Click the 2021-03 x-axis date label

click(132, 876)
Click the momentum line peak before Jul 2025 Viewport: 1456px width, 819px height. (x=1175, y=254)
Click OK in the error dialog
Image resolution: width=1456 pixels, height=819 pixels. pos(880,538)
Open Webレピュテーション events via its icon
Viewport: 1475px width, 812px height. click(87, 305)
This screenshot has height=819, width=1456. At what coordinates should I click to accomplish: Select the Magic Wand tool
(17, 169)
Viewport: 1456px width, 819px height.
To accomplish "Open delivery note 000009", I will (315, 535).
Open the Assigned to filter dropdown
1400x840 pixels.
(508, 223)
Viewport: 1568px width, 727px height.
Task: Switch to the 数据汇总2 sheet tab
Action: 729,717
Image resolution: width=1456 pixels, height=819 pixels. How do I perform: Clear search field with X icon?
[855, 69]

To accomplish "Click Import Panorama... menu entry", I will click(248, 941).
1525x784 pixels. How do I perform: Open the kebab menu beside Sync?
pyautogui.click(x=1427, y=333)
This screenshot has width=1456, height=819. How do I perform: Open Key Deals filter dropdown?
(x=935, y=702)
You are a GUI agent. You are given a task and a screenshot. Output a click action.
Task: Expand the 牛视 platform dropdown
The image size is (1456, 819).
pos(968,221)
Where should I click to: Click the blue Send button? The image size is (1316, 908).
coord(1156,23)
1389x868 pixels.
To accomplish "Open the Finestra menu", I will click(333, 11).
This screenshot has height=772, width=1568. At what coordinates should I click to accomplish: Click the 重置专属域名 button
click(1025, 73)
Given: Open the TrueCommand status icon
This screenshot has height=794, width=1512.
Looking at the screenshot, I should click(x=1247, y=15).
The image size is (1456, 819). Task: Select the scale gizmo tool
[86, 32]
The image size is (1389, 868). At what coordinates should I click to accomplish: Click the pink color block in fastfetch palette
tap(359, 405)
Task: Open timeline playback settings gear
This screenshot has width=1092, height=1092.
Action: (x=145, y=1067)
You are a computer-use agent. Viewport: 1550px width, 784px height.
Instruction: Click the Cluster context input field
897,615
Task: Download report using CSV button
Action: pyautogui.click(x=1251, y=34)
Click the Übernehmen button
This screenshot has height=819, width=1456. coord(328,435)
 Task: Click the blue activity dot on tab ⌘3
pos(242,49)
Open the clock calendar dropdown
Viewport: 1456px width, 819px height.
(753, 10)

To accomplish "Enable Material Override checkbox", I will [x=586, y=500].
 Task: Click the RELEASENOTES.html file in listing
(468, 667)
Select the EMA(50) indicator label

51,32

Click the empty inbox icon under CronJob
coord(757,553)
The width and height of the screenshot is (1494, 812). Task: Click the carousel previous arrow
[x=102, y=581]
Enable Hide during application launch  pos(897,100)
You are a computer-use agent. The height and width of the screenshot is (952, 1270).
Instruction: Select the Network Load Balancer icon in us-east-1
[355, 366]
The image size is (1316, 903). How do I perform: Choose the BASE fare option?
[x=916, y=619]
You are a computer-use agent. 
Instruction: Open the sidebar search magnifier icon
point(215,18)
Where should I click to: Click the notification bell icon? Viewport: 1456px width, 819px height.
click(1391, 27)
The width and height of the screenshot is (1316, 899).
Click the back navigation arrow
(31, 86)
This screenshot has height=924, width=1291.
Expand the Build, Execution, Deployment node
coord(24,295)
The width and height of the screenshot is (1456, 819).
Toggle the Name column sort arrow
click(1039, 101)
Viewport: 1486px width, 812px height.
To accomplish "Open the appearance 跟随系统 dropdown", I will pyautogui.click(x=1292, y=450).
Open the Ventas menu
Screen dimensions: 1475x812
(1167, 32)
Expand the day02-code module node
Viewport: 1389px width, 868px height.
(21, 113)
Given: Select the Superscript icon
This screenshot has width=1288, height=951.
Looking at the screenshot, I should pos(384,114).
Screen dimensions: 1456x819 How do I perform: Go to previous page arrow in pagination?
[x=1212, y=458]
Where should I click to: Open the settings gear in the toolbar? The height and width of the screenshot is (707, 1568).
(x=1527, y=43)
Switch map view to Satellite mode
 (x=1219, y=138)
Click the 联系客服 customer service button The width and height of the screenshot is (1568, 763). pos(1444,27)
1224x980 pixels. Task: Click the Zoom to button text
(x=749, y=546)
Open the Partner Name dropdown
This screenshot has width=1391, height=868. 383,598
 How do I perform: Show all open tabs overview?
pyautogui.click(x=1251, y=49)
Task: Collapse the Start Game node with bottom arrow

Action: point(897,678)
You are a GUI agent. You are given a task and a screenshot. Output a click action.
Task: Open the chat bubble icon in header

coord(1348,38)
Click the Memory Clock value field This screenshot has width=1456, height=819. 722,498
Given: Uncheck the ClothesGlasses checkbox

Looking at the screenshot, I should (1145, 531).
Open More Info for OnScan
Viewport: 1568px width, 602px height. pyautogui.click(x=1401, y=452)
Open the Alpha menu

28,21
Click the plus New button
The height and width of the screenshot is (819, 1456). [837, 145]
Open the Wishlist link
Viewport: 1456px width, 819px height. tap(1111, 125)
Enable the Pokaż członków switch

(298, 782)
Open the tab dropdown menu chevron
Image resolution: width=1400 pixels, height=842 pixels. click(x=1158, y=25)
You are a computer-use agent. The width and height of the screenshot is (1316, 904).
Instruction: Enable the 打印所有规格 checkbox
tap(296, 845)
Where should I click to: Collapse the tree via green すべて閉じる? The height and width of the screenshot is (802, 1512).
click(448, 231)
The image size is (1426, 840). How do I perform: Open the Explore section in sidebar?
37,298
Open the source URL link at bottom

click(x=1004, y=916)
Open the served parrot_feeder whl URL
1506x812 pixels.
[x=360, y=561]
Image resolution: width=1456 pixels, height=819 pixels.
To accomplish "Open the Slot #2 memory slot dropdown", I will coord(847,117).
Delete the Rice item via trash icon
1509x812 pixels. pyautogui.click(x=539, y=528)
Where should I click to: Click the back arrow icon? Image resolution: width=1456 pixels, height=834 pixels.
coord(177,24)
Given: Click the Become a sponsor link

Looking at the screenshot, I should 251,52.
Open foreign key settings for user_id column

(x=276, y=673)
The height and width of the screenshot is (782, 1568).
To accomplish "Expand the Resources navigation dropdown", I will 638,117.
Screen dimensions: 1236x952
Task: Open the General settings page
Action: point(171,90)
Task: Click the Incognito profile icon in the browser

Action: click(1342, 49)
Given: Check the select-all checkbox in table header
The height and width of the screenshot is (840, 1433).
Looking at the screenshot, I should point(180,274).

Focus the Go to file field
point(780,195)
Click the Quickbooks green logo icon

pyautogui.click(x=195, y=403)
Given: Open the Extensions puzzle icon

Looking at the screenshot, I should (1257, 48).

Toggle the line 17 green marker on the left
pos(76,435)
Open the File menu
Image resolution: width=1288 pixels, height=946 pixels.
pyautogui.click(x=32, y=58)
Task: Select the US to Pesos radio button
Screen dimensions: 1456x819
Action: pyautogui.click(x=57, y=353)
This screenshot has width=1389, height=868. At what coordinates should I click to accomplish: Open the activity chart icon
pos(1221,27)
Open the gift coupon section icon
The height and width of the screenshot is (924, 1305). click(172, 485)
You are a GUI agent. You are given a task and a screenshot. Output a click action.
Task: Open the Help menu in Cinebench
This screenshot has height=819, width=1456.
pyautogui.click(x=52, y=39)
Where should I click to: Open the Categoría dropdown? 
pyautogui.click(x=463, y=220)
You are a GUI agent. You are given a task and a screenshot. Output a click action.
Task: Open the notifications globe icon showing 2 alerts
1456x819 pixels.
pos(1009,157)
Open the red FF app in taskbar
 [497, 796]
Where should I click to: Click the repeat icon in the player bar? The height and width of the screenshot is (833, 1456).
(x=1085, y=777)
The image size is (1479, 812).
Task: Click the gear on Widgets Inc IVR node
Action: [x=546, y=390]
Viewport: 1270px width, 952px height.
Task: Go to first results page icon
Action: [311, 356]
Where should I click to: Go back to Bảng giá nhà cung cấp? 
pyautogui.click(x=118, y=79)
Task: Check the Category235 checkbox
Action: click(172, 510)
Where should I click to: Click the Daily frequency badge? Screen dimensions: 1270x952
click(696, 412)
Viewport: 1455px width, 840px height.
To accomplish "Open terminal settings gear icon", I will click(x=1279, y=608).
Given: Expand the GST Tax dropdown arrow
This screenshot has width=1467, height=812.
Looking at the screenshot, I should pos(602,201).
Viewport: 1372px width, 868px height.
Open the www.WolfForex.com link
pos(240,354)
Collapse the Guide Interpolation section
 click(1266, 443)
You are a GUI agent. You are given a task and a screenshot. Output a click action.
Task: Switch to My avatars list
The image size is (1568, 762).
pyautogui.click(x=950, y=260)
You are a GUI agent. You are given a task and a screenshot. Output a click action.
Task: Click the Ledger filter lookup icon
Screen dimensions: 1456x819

================

Task requirements
After locating the line holding "The width and height of the screenshot is (1316, 899)." above, output exactly that line and every line after it through the line holding "Viewport: 1486px width, 812px height.". Include nothing else.

Response to the task
The width and height of the screenshot is (1316, 899).
Click the back navigation arrow
(31, 86)
This screenshot has height=924, width=1291.
Expand the Build, Execution, Deployment node
coord(24,295)
The width and height of the screenshot is (1456, 819).
Toggle the Name column sort arrow
click(1039, 101)
Viewport: 1486px width, 812px height.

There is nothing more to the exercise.